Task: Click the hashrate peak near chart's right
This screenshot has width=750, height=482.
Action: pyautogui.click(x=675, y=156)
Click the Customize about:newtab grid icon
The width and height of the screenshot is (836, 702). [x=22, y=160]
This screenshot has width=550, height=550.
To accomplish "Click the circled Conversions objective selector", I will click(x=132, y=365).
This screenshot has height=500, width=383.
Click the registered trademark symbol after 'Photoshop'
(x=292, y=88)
******************************
> **WHAT NEEDS TO BE DONE**:
Return every line from the one holding "This screenshot has height=500, width=383." through the end of the data, exactly as it appears, with both ends kept and nothing else.

> **SOLUTION BELOW**:
This screenshot has height=500, width=383.
Click the registered trademark symbol after 'Photoshop'
(x=292, y=88)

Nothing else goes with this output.